Agilent has granted to the initial purchasers of the debentures an option to
purchase up to an additional $150 million principal amount of debentures. The
offering was made only to qualified institutional buyers and is expected to
close, subject to customary conditions on Nov. 27, 2001. Agilent intends to use
the net proceeds of the offering for working capital and general corporate
purposes, including funding potential acquisitions and restructuring costs.

         The debentures will bear interest at a rate of 3% per annum. The
interest rate will be reset on each of June 1, 2006, June 1, 2011 and June 1,
2016 to a rate per annum equal to the interest rate payable 120 days prior to
such date on five-year

                                      -1-



U.S. Treasury Notes, minus 113 basis points. The reset rate will not be less
than 3% and will not exceed 5%. The debentures will be convertible into
Agilent's common stock initially at conversion price of $32.22 per share. At the
initial conversion price, each $1,000 principal amount of debentures will be
convertible into approximately 31.04 shares of Agilent's common stock. The
initial conversion price represents a 32 percent premium over the last reported
sale price of Agilent's common stock on Nov. 19, 2001, which was $24.41 per
share.

         The debentures will be redeemable at the company's option beginning in
December 2004, and holders of the debentures will have the ability to require
Agilent to repurchase the debentures, in whole or in part, on specified dates in
2006, 2011 and 2016. The holders of the debentures will also have the ability to
require Agilent to repurchase the debentures in the event that Agilent undergoes
specified changes in control. In each such case, the redemption or repurchase
price would be at 100% of the principal amount of the debentures plus accrued
and unpaid interest to, but excluding, the redemption or repurchase date.

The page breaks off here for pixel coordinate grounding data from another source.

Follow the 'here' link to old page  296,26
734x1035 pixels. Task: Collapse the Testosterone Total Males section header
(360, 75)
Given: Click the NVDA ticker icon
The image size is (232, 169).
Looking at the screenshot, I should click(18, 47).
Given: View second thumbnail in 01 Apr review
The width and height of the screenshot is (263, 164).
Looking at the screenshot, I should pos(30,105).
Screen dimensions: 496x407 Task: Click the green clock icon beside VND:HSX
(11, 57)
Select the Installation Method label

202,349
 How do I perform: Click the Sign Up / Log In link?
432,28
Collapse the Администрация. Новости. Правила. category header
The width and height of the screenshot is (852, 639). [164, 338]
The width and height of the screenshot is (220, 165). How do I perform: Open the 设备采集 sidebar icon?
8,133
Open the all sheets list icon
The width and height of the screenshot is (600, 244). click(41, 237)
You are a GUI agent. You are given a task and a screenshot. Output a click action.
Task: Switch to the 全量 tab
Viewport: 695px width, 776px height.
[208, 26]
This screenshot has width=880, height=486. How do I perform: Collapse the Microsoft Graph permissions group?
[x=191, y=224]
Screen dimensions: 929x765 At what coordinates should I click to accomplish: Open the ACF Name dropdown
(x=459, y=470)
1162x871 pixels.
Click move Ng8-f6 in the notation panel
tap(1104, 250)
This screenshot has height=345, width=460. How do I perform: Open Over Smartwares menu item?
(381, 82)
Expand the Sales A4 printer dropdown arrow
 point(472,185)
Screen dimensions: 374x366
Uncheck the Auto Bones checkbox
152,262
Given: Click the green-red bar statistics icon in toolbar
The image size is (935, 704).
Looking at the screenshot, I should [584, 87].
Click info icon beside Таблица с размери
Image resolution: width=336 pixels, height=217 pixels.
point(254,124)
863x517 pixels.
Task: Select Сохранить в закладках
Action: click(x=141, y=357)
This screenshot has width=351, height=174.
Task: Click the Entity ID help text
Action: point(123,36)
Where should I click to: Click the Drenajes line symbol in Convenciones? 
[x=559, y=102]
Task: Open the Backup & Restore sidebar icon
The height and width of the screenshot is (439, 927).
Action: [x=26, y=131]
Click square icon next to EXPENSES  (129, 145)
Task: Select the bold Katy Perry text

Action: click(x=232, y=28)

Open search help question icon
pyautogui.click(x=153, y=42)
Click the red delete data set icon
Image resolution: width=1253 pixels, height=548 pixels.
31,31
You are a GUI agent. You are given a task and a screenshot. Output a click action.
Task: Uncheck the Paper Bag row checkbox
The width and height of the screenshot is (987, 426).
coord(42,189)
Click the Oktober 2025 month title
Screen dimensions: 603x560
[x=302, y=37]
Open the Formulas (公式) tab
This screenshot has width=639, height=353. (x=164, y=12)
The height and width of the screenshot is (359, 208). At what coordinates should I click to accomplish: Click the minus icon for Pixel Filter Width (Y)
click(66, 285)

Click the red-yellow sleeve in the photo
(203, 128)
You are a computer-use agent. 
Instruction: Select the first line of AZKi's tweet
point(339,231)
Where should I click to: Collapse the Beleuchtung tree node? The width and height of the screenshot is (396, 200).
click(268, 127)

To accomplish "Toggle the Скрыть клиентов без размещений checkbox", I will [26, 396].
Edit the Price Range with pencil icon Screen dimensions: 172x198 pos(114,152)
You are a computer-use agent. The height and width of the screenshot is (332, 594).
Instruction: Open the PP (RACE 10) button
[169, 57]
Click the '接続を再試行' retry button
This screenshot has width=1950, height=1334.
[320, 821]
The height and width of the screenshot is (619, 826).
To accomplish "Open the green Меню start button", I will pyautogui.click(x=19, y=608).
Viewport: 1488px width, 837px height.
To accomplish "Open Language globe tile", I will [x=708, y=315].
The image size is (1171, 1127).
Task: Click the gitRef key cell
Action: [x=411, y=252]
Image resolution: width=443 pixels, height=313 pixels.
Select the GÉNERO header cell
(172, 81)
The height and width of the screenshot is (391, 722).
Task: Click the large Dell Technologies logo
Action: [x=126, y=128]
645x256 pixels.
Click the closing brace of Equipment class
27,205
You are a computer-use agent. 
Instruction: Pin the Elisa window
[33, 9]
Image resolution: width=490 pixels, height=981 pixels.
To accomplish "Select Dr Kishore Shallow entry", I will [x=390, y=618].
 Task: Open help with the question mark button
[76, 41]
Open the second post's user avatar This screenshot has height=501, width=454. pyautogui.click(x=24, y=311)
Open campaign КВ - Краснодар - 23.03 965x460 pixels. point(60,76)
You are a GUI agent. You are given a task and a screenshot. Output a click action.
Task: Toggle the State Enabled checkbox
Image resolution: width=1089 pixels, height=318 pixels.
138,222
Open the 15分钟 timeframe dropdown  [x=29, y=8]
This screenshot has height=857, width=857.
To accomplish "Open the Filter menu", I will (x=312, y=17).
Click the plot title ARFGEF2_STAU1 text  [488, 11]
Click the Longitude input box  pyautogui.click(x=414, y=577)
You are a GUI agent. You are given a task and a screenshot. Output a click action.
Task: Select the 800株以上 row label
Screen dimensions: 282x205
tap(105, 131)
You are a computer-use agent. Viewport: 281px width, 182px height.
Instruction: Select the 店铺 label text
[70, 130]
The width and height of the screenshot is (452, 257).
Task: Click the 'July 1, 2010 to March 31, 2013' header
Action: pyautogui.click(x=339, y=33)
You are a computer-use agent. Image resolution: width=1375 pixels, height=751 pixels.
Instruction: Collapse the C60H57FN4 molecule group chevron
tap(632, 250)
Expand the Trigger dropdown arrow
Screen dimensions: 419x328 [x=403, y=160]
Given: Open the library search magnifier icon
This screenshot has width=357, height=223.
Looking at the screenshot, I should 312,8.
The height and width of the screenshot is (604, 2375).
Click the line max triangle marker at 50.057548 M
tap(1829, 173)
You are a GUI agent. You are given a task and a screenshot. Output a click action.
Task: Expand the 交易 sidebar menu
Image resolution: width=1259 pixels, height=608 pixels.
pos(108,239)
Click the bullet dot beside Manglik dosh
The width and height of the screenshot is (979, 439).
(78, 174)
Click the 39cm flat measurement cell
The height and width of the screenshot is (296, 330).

         The securities being offered have not been registered under the
Securities Act of 1933, as amended (the "Securities Act"), or any state
securities laws, and unless so registered, may not be offered or sold in the
United States except pursuant to an exemption from, or in a transaction not
subject to, the registration requirements of the Securities Act and applicable
state securities laws.

         This press release does not constitute an offer to sell, or the
solicitation of an offer to buy, any security and shall not constitute an offer,
solicitation or sale in any jurisdiction in which such offering would be
unlawful.

         Cautionary Statement: Agilent's statements in this press release that
are not historical facts and that relate to future plans or events are
forward-looking statements within the meaning of the Private Securities
Litigation Reform Act of 1995. These forward-looking statements include
Agilent's intention to consummate the sale of the debentures and the intended
use of proceeds. The closing of the sale of the debentures is subject to
conditions, and there can be no assurance that Agilent will complete the sale of
the debentures. In addition, Agilent's business is subject to the risks
described in the Company's filings with the Securities and Exchange Commission.